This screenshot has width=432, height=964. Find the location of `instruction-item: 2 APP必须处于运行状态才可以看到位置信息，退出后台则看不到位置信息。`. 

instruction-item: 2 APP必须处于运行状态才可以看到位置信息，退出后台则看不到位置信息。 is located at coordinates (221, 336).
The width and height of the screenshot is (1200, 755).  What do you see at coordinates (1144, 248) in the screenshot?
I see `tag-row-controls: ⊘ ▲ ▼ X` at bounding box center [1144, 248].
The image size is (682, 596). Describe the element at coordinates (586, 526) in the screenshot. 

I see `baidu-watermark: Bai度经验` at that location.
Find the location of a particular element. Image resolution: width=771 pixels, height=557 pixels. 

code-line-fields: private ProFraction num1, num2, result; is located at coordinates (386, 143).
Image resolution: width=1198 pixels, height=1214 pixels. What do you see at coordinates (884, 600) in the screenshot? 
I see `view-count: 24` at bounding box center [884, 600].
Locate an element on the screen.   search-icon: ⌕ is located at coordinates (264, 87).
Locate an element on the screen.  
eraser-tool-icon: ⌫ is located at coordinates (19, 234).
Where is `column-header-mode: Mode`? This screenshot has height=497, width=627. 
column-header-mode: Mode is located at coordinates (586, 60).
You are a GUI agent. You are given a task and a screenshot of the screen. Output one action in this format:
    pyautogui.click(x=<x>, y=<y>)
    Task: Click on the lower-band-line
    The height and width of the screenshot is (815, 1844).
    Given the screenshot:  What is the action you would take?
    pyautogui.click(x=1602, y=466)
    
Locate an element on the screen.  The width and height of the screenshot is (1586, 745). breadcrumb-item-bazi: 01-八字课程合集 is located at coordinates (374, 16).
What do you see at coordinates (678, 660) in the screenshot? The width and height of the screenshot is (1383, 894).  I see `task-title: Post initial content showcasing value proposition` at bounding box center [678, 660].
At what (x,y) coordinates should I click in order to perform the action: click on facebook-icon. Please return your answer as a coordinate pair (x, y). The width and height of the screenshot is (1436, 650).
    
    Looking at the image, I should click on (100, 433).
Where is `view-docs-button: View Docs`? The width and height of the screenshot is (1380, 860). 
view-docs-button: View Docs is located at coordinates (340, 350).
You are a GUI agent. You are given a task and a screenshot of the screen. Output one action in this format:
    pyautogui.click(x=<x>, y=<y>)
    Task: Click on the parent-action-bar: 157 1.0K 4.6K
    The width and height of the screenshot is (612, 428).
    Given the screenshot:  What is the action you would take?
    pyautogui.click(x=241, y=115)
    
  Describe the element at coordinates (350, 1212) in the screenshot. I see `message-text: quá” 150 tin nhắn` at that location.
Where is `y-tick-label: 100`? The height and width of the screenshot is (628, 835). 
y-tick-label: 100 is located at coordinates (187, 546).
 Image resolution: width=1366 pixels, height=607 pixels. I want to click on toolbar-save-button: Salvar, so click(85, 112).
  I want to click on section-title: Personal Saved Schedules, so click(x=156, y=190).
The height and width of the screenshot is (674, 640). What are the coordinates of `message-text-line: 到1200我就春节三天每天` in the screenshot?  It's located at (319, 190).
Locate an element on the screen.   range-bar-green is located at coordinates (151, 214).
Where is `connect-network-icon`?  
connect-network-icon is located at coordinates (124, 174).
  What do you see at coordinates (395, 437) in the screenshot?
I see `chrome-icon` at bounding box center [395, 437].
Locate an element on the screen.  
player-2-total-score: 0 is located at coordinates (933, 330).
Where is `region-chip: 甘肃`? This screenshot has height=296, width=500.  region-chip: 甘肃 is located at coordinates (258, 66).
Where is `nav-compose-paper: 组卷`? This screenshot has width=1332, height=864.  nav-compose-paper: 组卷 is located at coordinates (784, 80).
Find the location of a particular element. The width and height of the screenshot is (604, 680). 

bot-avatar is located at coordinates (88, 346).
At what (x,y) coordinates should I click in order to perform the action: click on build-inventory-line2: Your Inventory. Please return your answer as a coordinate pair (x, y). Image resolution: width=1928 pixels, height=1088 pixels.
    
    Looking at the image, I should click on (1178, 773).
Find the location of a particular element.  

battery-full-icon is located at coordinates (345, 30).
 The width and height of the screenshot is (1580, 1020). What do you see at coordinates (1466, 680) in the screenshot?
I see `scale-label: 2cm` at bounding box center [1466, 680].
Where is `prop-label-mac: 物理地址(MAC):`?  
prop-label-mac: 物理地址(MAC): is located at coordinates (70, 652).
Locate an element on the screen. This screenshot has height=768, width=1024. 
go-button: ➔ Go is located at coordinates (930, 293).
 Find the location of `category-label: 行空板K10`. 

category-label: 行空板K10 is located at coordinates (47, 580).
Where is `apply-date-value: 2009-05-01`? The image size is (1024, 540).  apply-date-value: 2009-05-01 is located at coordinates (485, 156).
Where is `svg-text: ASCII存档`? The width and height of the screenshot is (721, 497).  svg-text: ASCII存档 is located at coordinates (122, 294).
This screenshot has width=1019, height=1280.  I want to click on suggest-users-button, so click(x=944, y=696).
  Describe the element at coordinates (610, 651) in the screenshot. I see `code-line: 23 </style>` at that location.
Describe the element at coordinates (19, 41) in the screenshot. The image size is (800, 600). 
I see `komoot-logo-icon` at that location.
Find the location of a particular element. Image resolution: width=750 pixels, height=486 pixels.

◆ ◆ ◆

§ TASK PROMPT: Please rewrite all of the records above as a Markdown table with two columns, Row and Record line. Give each non-blank line its own numbered row.

§ OUTPUT BELOW:
| Row | Record line |
|---|---|
| 1 | This screenshot has width=432, height=964. Find the location of `instruction-item: 2 APP必须处于运行状态才可以看到位置信息，退出后台则看不到位置信息。`.  |
| 2 | instruction-item: 2 APP必须处于运行状态才可以看到位置信息，退出后台则看不到位置信息。 is located at coordinates (221, 336). |
| 3 | The width and height of the screenshot is (1200, 755).  What do you see at coordinates (1144, 248) in the screenshot? |
| 4 | I see `tag-row-controls: ⊘ ▲ ▼ X` at bounding box center [1144, 248]. |
| 5 | The image size is (682, 596). Describe the element at coordinates (586, 526) in the screenshot.  |
| 6 | I see `baidu-watermark: Bai度经验` at that location. |
| 7 | Find the location of a particular element. Image resolution: width=771 pixels, height=557 pixels.  |
| 8 | code-line-fields: private ProFraction num1, num2, result; is located at coordinates (386, 143). |
| 9 | Image resolution: width=1198 pixels, height=1214 pixels. What do you see at coordinates (884, 600) in the screenshot?  |
| 10 | I see `view-count: 24` at bounding box center [884, 600]. |
| 11 | Locate an element on the screen.   search-icon: ⌕ is located at coordinates (264, 87). |
| 12 | Locate an element on the screen.   |
| 13 | eraser-tool-icon: ⌫ is located at coordinates (19, 234). |
| 14 | Where is `column-header-mode: Mode`? This screenshot has height=497, width=627.  |
| 15 | column-header-mode: Mode is located at coordinates (586, 60). |
| 16 | You are a GUI agent. You are given a task and a screenshot of the screen. Output one action in this format: |
| 17 |     pyautogui.click(x=<x>, y=<y>) |
| 18 |     Task: Click on the lower-band-line |
| 19 |     The height and width of the screenshot is (815, 1844). |
| 20 |     Given the screenshot:  What is the action you would take? |
| 21 |     pyautogui.click(x=1602, y=466) |
| 22 | Locate an element on the screen.  The width and height of the screenshot is (1586, 745). breadcrumb-item-bazi: 01-八字课程合集 is located at coordinates (374, 16). |
| 23 | What do you see at coordinates (678, 660) in the screenshot? The width and height of the screenshot is (1383, 894).  I see `task-title: Post initial content showcasing value proposition` at bounding box center [678, 660]. |
| 24 | At what (x,y) coordinates should I click in order to perform the action: click on facebook-icon. Please return your answer as a coordinate pair (x, y). The width and height of the screenshot is (1436, 650). |
| 25 |     Looking at the image, I should click on (100, 433). |
| 26 | Where is `view-docs-button: View Docs`? The width and height of the screenshot is (1380, 860).  |
| 27 | view-docs-button: View Docs is located at coordinates (340, 350). |
| 28 | You are a GUI agent. You are given a task and a screenshot of the screen. Output one action in this format: |
| 29 |     pyautogui.click(x=<x>, y=<y>) |
| 30 |     Task: Click on the parent-action-bar: 157 1.0K 4.6K |
| 31 |     The width and height of the screenshot is (612, 428). |
| 32 |     Given the screenshot:  What is the action you would take? |
| 33 |     pyautogui.click(x=241, y=115) |
| 34 |   Describe the element at coordinates (350, 1212) in the screenshot. I see `message-text: quá” 150 tin nhắn` at that location. |
| 35 | Where is `y-tick-label: 100`? The height and width of the screenshot is (628, 835).  |
| 36 | y-tick-label: 100 is located at coordinates (187, 546). |
| 37 |  Image resolution: width=1366 pixels, height=607 pixels. I want to click on toolbar-save-button: Salvar, so click(85, 112). |
| 38 |   I want to click on section-title: Personal Saved Schedules, so click(x=156, y=190). |
| 39 | The height and width of the screenshot is (674, 640). What are the coordinates of `message-text-line: 到1200我就春节三天每天` in the screenshot?  It's located at (319, 190). |
| 40 | Locate an element on the screen.   range-bar-green is located at coordinates (151, 214). |
| 41 | Where is `connect-network-icon`?   |
| 42 | connect-network-icon is located at coordinates (124, 174). |
| 43 |   What do you see at coordinates (395, 437) in the screenshot? |
| 44 | I see `chrome-icon` at bounding box center [395, 437]. |
| 45 | Locate an element on the screen.   |
| 46 | player-2-total-score: 0 is located at coordinates (933, 330). |
| 47 | Where is `region-chip: 甘肃`? This screenshot has height=296, width=500.  region-chip: 甘肃 is located at coordinates (258, 66). |
| 48 | Where is `nav-compose-paper: 组卷`? This screenshot has width=1332, height=864.  nav-compose-paper: 组卷 is located at coordinates (784, 80). |
| 49 | Find the location of a particular element. The width and height of the screenshot is (604, 680).  |
| 50 | bot-avatar is located at coordinates (88, 346). |
| 51 | At what (x,y) coordinates should I click in order to perform the action: click on build-inventory-line2: Your Inventory. Please return your answer as a coordinate pair (x, y). Image resolution: width=1928 pixels, height=1088 pixels. |
| 52 |     Looking at the image, I should click on (1178, 773). |
| 53 | Find the location of a particular element.   |
| 54 | battery-full-icon is located at coordinates (345, 30). |
| 55 |  The width and height of the screenshot is (1580, 1020). What do you see at coordinates (1466, 680) in the screenshot? |
| 56 | I see `scale-label: 2cm` at bounding box center [1466, 680]. |
| 57 | Where is `prop-label-mac: 物理地址(MAC):`?   |
| 58 | prop-label-mac: 物理地址(MAC): is located at coordinates (70, 652). |
| 59 | Locate an element on the screen. This screenshot has height=768, width=1024.  |
| 60 | go-button: ➔ Go is located at coordinates (930, 293). |
| 61 |  Find the location of `category-label: 行空板K10`.  |
| 62 | category-label: 行空板K10 is located at coordinates (47, 580). |
| 63 | Where is `apply-date-value: 2009-05-01`? The image size is (1024, 540).  apply-date-value: 2009-05-01 is located at coordinates (485, 156). |
| 64 | Where is `svg-text: ASCII存档`? The width and height of the screenshot is (721, 497).  svg-text: ASCII存档 is located at coordinates (122, 294). |
| 65 | This screenshot has width=1019, height=1280.  I want to click on suggest-users-button, so click(x=944, y=696). |
| 66 |   Describe the element at coordinates (610, 651) in the screenshot. I see `code-line: 23 </style>` at that location. |
| 67 | Describe the element at coordinates (19, 41) in the screenshot. The image size is (800, 600).  |
| 68 | I see `komoot-logo-icon` at that location. |
| 69 | Find the location of a particular element. Image resolution: width=750 pixels, height=486 pixels. |